Manitouwadge Residents Get Hands-On Experience at NWMO Research Facility
Manitouwadge residents (left to right) Bill Andruniak, Debbie Andruniak and Dave Weadon listen to Jeff Binns, a corrosion scientist at the NWMO.
A group of Manitouwadge residents recently toured the Nuclear Waste Management Organization’s (NWMO) proof test facility in Oakville, Ont.
The tour provided an up-close opportunity to see some of the ongoing research and development in support of Canada’s plan for the safe, long-term management of used nuclear fuel.
“Seeing the containers and having the opportunity to hear the many technical specialists talk about their work and the multiple-barrier system really reinforced for me the deep amount of research that is involved,” said Amber Campbell, who is a new member of the Manitouwadge Nuclear Waste Community Liaison Committee.
The tour provided an opportunity for people to talk to leading NWMO scientists and engineers about their work, and see the containers and other components of the multiple-barrier system.
“I was challenged and excited to ask even more questions because I could see and touch the testing equipment and containers,” Manitouwadge resident Debbie Andruniak said of the tour. “The NWMO’s commitment to safety is something I have supported from the beginning.”
More tours are currently being planned. Manitouwadge residents interested in participating in a future tour of the NWMO’s Oakville proof test facility can contact Karen Robinson at the Manitouwadge Learn More Office at 807.826.3255.
The Nuclear Waste Management Organization (NWMO) is a not-for-profit organization tasked with the safe, long-term management of Canada’s used nuclear fuel inside a deep geological repository, in a manner that protects people and the environment for generations to come.

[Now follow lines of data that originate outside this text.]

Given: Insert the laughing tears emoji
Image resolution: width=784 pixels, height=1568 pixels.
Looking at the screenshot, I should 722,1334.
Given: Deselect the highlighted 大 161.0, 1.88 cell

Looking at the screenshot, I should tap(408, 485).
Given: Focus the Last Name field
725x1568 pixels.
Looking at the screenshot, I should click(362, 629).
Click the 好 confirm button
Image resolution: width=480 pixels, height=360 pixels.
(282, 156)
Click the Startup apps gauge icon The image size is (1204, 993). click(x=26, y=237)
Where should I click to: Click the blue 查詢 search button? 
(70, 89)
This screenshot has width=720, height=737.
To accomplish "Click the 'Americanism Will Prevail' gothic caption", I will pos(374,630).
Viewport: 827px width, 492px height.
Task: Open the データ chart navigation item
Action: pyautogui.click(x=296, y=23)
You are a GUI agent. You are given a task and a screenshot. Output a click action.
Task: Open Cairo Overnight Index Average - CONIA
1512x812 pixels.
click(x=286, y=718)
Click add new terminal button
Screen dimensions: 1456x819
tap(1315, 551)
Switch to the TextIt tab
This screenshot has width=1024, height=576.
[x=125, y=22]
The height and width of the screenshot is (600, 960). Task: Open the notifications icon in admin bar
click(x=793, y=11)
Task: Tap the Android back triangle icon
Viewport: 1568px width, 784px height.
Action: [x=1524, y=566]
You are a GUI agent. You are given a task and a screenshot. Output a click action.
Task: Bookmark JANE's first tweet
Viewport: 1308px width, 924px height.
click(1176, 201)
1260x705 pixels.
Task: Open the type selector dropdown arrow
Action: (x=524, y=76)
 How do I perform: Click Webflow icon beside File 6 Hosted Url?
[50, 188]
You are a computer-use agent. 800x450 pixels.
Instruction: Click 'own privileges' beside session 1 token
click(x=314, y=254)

Founded in 2002, the NWMO has been guided for more than 20 years by a dedicated team of world-class scientists, engineers and Indigenous Knowledge Holders that are developing innovative and collaborative solutions for nuclear waste management. Canada’s plan will only proceed in an area with informed and willing hosts, where the municipality, First Nation and Métis communities, and others in the area are working together to implement it. The NWMO plans to select a site in 2024, and two areas remain in our site selection process: the Wabigoon Lake Ojibway Nation-Ignace area in northwestern Ontario and the Saugeen Ojibway Nation-South Bruce area in southern Ontario.